The head is drawn slightly back so that the chin is tucked in a little and the head is held level, with the top centre of the head above the body axis. All this combines to effectively straighten the spine and most efficiently allow gravity to draw the mass of the head and the body to the ground, which automatically lowers our centre of gravity, increasing our stability and allowing us to have a higher more mobile fighting stance without sacrificing stability.
This structure also affords us the ability to relax the shoulders, again allowing our centre of gravity to sink, while allowing forces to transmit efficiently through the shoulders from the ground to the opponent and vice versa, often simultaneously.

The shoulder is used to pull the elbow back and slightly behind the body, always trying to get further back and behind. This is a very effective and beneficial stretch for the shouder, giving some of our strikes more range and power.

The fist is not touching the body. It is held just aside from the ribs. The fist is held tight the entire time it is drawn back. This is to develop our grip strength, and to learn to isolate strength in one part of a segment while the rest of it is relaxed.
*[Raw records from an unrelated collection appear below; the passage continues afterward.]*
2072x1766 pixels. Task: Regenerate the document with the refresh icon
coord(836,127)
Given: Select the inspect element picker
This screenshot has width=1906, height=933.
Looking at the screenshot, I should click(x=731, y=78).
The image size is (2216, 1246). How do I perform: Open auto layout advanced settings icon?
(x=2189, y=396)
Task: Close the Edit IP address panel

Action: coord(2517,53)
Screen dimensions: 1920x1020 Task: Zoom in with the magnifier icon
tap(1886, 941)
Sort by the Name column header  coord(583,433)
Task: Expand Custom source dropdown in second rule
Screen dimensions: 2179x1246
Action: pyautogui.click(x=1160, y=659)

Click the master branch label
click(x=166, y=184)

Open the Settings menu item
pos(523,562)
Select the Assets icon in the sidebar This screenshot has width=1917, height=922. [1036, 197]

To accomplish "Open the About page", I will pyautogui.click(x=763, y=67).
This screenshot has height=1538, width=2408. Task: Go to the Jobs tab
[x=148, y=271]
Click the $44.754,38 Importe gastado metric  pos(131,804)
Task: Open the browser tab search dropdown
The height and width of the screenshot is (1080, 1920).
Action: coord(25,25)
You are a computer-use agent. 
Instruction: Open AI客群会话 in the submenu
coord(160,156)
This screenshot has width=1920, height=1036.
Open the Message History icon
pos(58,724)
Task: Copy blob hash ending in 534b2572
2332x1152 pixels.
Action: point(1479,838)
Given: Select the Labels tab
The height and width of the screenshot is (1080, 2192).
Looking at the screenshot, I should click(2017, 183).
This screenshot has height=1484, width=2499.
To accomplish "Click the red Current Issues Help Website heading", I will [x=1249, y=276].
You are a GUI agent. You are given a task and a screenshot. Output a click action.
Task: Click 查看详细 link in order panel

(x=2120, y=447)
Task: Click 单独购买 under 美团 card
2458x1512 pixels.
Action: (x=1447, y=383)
The stance must be practiced for at least one hour at a time, when the student has worked up the ability to do this, usually when practicing Siu Lim Tao, the first form. It is strongly recommended to practice regularly for 3-4 hours. In our Siu Lim Tao there are three fook sau actions, so if we do each movement for 15 minutes this makes for a 4 hour form.

This is traditional Ving Tsun Siu Lim Tao training. It is extremely demanding for body and mind. It develops a state of no mind and is an ultimate meditation.

By the time one can practice in stance this long, the brain can automatically monitor the movements in the form, the observation and correction process is happening as and of itself, pain has become irrelevant, opposites have merged and become one. This time in stance is necessary not only to develop strength in the musculature and ligaments, and the fortitude necessary to continue with action under extreme duress, but to gain a deep understanding of the structure of the stance, what it is for and what it’s practice contributes to our Ving Tsun.

What initially may have felt like tension and pressure with accompanying pain is now totally relaxed, free and blissful.
Working up to a 4 hour Siu Lim Tao form, challenging the structure of the legs with the forward pressure from the core the entire time is the most demanding task in all of Ving Tsun Kuen.. it is also the most rewarding.